• Dokumenttext:

■ ■ ■

Tückisches Metall: Lithium nephrotoxisch?

Dr. Carola Gessner; Foto: thinkstock, Jupiterimages

Lithium wird bei vielen Psychiatrischen Indikationen effektiv angewandt - ist aber hoch giftig. Die therapeutische Breite ist extrem gering und Hinweise auf Nephrotoxizität mehren sich.

Die Therapie psych­iatrischer Erkrankungen mit Lithium gilt im Großen und Ganzen als sicher. Dennoch sollten betreuende Kollegen die Fallstricke im Detail kennen, um gefährliche Spiegelentgleisungen zu vermeiden. Was weiß man inzwischen über potenzielle Nierenschäden unter Lithium-Langzeiteinnahme?

Prophylaxe und Therapie affektiver Störungen, Behandlung manischer Phasen und bipolarer Depressionen: Bei diesen Haupteinsatzgebieten von Lithium bedarf es in der Regel jahrelanger ununterbrochener Therapie. Die Verordnungszahlen lithiumhaltiger Arzneimittel in Deutschland erreichen Millionenhöhe: Im Jahr 2013 verschrieben Ärzte mehrere Millionen definierter Tagesdosen, heißt es in einer Publikation1 von BfArM* und PEI**.

Therapeutische Breite extrem gering

Wegen der geringen therapeutischen Breite muss der Serumspiegel (Zielbereich 0,6–1,0 mmol/l) durch individuelle Dosierung genau eingestellt und gut überwacht werden. Bereits leichte Abweichungen können Nebenwirkungen hervorrufen, die u.U. zum Therapieabbruch führen. Eher zu Behandlungsbeginn treten Muskelschwäche oder leichte Übelkeit oder Bauchbeschwerden auf (zu je ca. 10 %).

Im Laufe der Therapie nimmt fast jeder Dritte an Gewicht zu, 30 % leiden unter Polydipsie und Polyurie. In über 50 % der Fälle sinkt die Konzentrationsleistung der Niere und bei jedem Fünften (20 %) stellt sich ein Tremor ein. Euthyreote Struma und Hypothyreose kommen jeweils bei 5 % der Patienten vor, Durchfall bei 10 %.

■ ■ ■

• Bereitgestellte Daten:
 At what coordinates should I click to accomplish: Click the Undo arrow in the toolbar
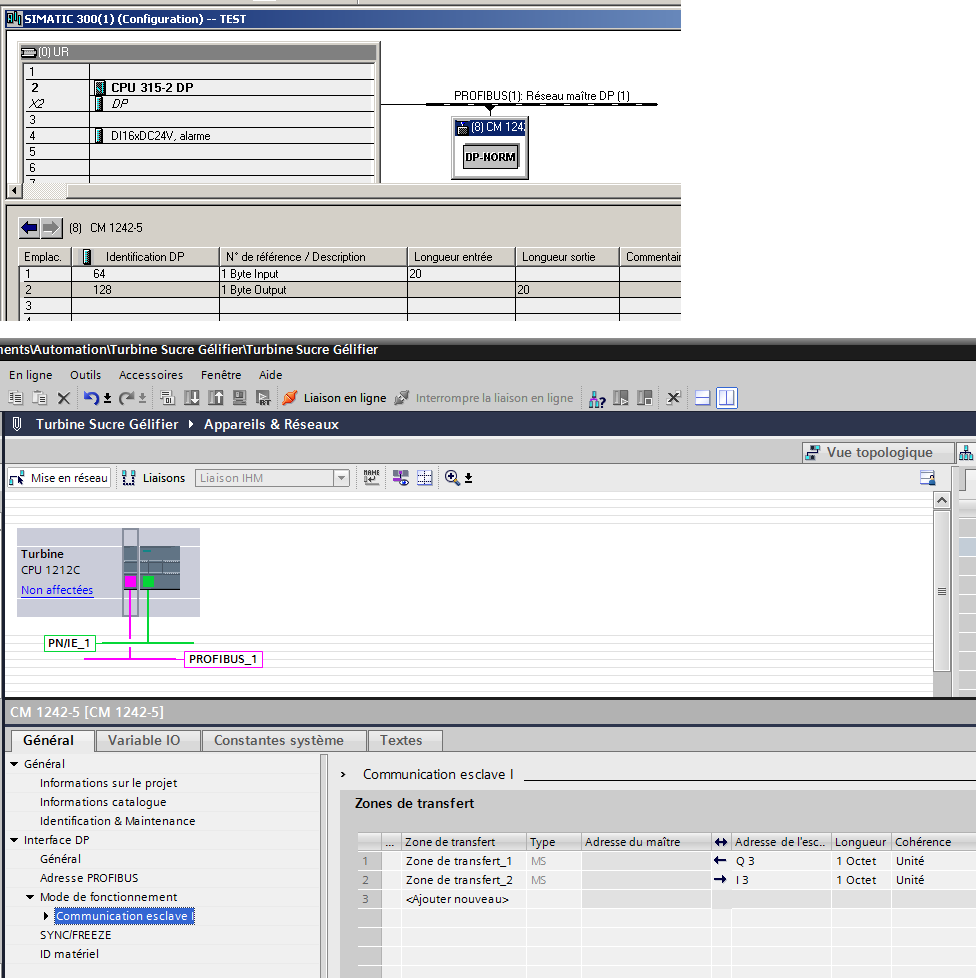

■ ■ ■

• Übungsaufgaben:
1. Nenne alle Nebenwirkungen, die der Artikel über Lithium für den Verlauf der Therapie aufführt, jeweils mit der dort angegebenen Häufigkeit.
2. Gib den Abschnitt des Artikels über Lithium von „Dr. Carola Gessner;“ bis einschließlich „Nierenschäden unter Lithium-Langzeiteinnahme?“ wortgetreu wieder.

• Lösungen:
1.
- Gewichtszunahme: fast jeder Dritte
- Polydipsie: 30 % (zusammen mit Polyurie genannt)
- Polyurie: 30 % (zusammen mit Polydipsie genannt)
- Sinkende Konzentrationsleistung der Niere: in über 50 % der Fälle
- Tremor: bei jedem Fünften (20 %)
- Euthyreote Struma: 5 %
- Hypothyreose: 5 %
- Durchfall: 10 %

2.
Dr. Carola Gessner; Foto: thinkstock, Jupiterimages

Lithium wird bei vielen Psychiatrischen Indikationen effektiv angewandt - ist aber hoch giftig. Die therapeutische Breite ist extrem gering und Hinweise auf Nephrotoxizität mehren sich.

Die Therapie psych­iatrischer Erkrankungen mit Lithium gilt im Großen und Ganzen als sicher. Dennoch sollten betreuende Kollegen die Fallstricke im Detail kennen, um gefährliche Spiegelentgleisungen zu vermeiden. Was weiß man inzwischen über potenzielle Nierenschäden unter Lithium-Langzeiteinnahme?